--- START ---

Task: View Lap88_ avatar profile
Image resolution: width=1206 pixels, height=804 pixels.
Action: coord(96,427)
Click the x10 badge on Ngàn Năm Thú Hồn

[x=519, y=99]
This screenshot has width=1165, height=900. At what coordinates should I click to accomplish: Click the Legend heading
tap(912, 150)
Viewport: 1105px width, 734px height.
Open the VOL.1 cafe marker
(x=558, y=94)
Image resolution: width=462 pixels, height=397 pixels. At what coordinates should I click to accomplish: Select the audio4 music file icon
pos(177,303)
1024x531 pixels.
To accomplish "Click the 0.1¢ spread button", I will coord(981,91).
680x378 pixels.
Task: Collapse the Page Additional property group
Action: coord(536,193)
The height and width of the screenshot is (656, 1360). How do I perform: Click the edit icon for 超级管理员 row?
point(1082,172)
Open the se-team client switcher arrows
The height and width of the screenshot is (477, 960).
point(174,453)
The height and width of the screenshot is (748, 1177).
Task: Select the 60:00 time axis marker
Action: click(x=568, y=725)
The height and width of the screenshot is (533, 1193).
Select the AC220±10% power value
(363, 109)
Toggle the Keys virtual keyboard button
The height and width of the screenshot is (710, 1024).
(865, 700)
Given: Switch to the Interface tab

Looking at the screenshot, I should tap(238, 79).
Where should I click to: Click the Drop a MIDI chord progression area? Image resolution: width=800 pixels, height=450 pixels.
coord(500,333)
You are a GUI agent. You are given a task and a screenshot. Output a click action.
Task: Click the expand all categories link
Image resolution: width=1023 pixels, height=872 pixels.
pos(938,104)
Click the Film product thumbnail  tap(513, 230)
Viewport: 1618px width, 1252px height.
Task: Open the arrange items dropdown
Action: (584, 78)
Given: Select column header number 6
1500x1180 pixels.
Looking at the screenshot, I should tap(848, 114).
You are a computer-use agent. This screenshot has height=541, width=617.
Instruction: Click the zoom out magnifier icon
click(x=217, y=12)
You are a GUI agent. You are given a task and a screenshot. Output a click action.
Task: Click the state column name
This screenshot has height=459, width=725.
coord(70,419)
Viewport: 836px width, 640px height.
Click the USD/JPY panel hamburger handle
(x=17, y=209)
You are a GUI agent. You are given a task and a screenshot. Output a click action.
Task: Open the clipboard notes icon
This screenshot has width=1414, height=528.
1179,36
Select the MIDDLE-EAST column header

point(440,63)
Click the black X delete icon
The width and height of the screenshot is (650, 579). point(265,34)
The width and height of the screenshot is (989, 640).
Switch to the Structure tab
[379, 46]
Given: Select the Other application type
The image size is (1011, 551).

--- END ---

* [What to work on] The entries are to be retyped in full, with no alteration.

* [Response to the exercise]
Task: View Lap88_ avatar profile
Image resolution: width=1206 pixels, height=804 pixels.
Action: coord(96,427)
Click the x10 badge on Ngàn Năm Thú Hồn

[x=519, y=99]
This screenshot has width=1165, height=900. At what coordinates should I click to accomplish: Click the Legend heading
tap(912, 150)
Viewport: 1105px width, 734px height.
Open the VOL.1 cafe marker
(x=558, y=94)
Image resolution: width=462 pixels, height=397 pixels. At what coordinates should I click to accomplish: Select the audio4 music file icon
pos(177,303)
1024x531 pixels.
To accomplish "Click the 0.1¢ spread button", I will coord(981,91).
680x378 pixels.
Task: Collapse the Page Additional property group
Action: coord(536,193)
The height and width of the screenshot is (656, 1360). How do I perform: Click the edit icon for 超级管理员 row?
point(1082,172)
Open the se-team client switcher arrows
The height and width of the screenshot is (477, 960).
point(174,453)
The height and width of the screenshot is (748, 1177).
Task: Select the 60:00 time axis marker
Action: click(x=568, y=725)
The height and width of the screenshot is (533, 1193).
Select the AC220±10% power value
(363, 109)
Toggle the Keys virtual keyboard button
The height and width of the screenshot is (710, 1024).
(865, 700)
Given: Switch to the Interface tab

Looking at the screenshot, I should tap(238, 79).
Where should I click to: Click the Drop a MIDI chord progression area? Image resolution: width=800 pixels, height=450 pixels.
coord(500,333)
You are a GUI agent. You are given a task and a screenshot. Output a click action.
Task: Click the expand all categories link
Image resolution: width=1023 pixels, height=872 pixels.
pos(938,104)
Click the Film product thumbnail  tap(513, 230)
Viewport: 1618px width, 1252px height.
Task: Open the arrange items dropdown
Action: (584, 78)
Given: Select column header number 6
1500x1180 pixels.
Looking at the screenshot, I should tap(848, 114).
You are a computer-use agent. This screenshot has height=541, width=617.
Instruction: Click the zoom out magnifier icon
click(x=217, y=12)
You are a GUI agent. You are given a task and a screenshot. Output a click action.
Task: Click the state column name
This screenshot has height=459, width=725.
coord(70,419)
Viewport: 836px width, 640px height.
Click the USD/JPY panel hamburger handle
(x=17, y=209)
You are a GUI agent. You are given a task and a screenshot. Output a click action.
Task: Open the clipboard notes icon
This screenshot has width=1414, height=528.
1179,36
Select the MIDDLE-EAST column header

point(440,63)
Click the black X delete icon
The width and height of the screenshot is (650, 579). point(265,34)
The width and height of the screenshot is (989, 640).
Switch to the Structure tab
[379, 46]
Given: Select the Other application type
The image size is (1011, 551).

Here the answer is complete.